呼吸が出来ないほどの威圧に呑まれた。たかが16の女のガキの威圧に。

「ボクはキミぐらいの強さのを一匹倒しただけだけどね。リーセルに全部とられちゃった」


「今すぐ国に戻って、お偉いさんのジジイ共に伝えろ。その浅はかかつおめでたい思考をすぐに消せとな」

「た、例えお前らガキがどれだけ強くとも!我ら連合軍には

「私は最強の魔法使いだ。ガキで悪かったな」

・・・不覚にも、その場にいた全員が息を呑んだ。25万の敵を片手の一発で吹き飛ばした少女は、果たしてこの世の物なのか。そうとすら感じさせられた。

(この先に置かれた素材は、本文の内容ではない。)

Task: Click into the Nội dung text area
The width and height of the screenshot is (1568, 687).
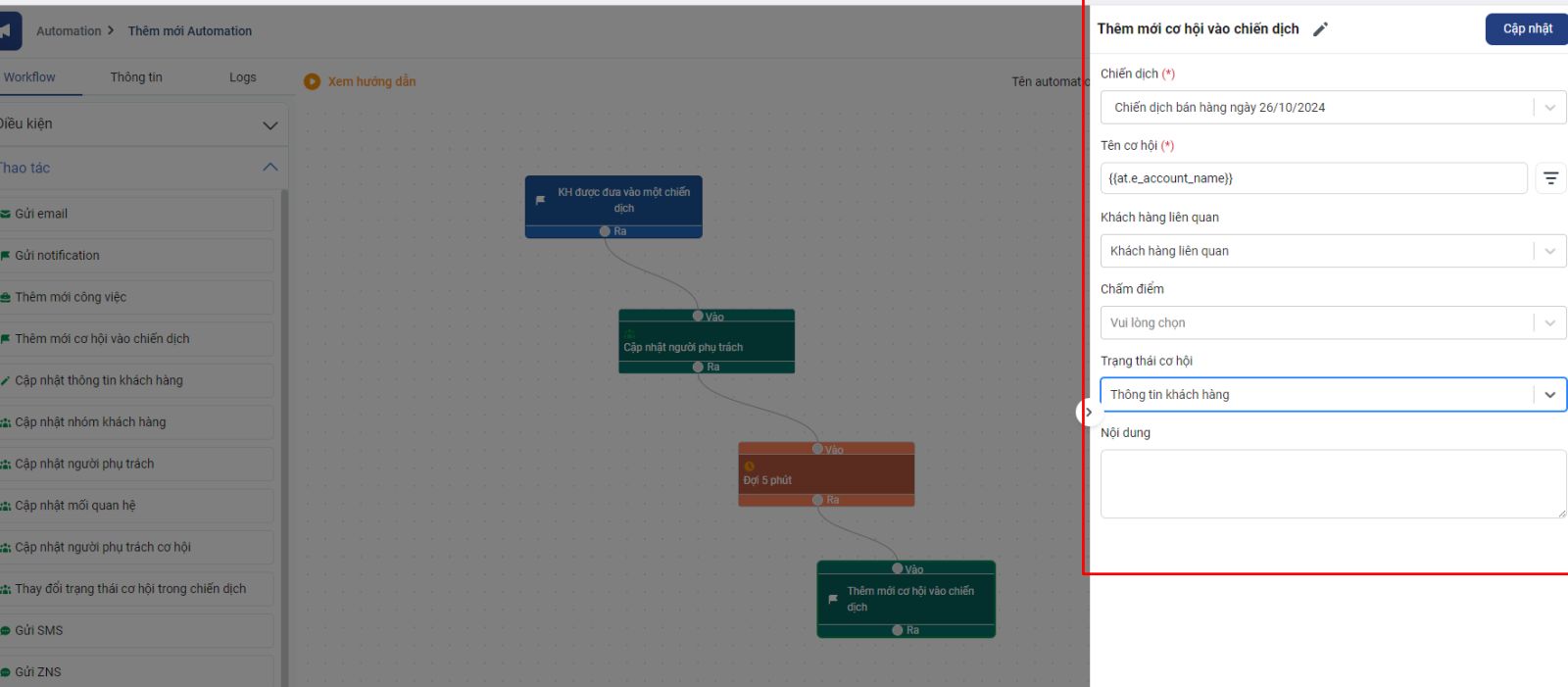Action: click(x=1332, y=483)
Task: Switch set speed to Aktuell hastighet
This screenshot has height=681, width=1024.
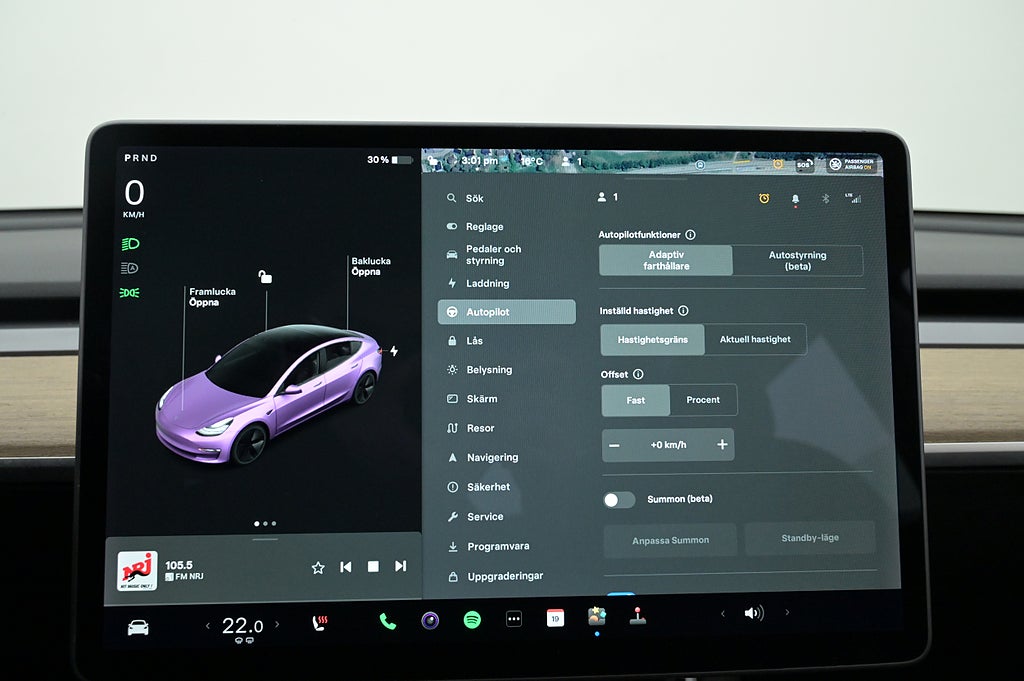Action: [x=755, y=340]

「分かったら立ち去れ。ワシは早くウェイリルのうどんが食べたいのじゃ」


少女を前に、硬直していた男は、はっと気を確かにすると、逃走用と思われる乗り物に駆けていった。

早く、あのガキの前から去らねば。そう歴戦の直感も同意していた。



「無駄な時間を過ごしたな。ウェイリル、お腹すいた」

少女は、頬に赤い血のついた表情を変えないまま、マントを翻して歩き出した。


少年二人は、少女の発言に、ほっと息をつきながらも、背筋が凍っていたのを確かに感じていた。